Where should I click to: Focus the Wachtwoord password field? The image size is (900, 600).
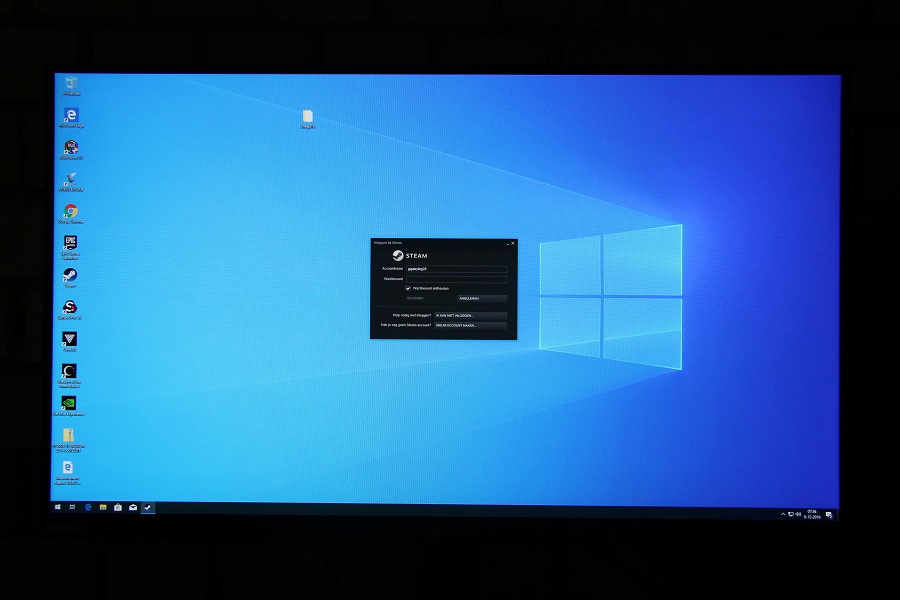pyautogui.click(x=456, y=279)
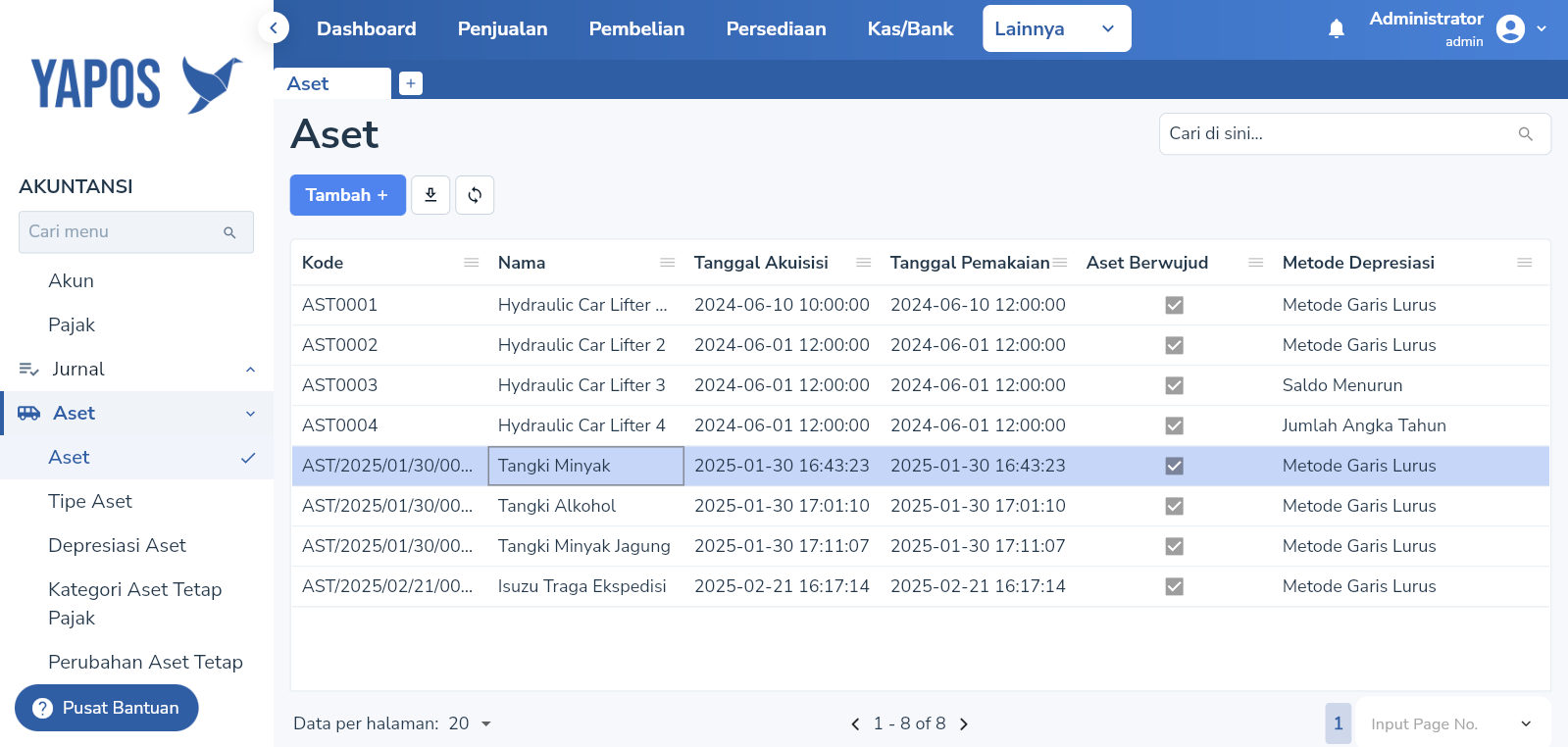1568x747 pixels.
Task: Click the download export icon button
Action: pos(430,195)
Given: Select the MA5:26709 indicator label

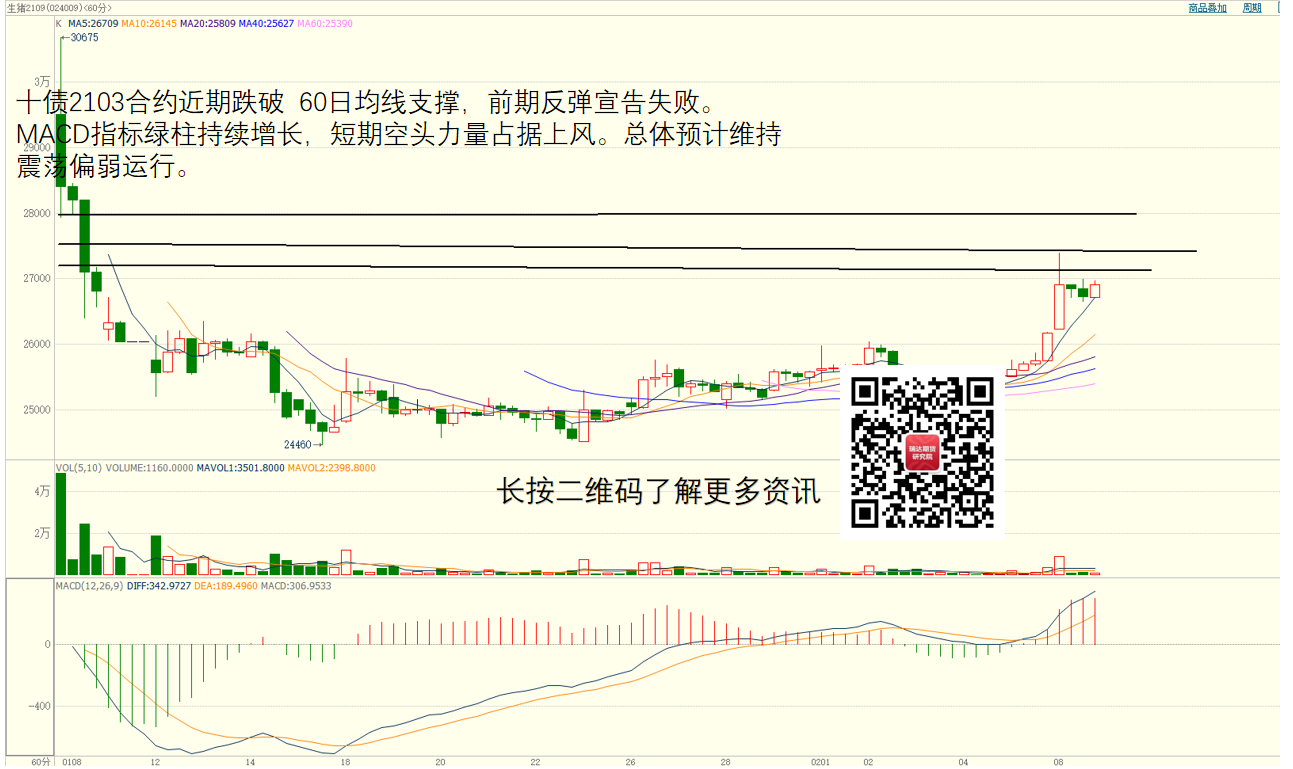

WORK TO BE COMPLETED => Apart from the pictures, restate all of the listing above exactly.

EXERCISE RESULT =>
Where should I click to: Focus the Wachtwoord password field? The image size is (900, 600).
pyautogui.click(x=456, y=279)
1568x747 pixels.
Task: Click the download export icon button
Action: pos(430,195)
Given: Select the MA5:26709 indicator label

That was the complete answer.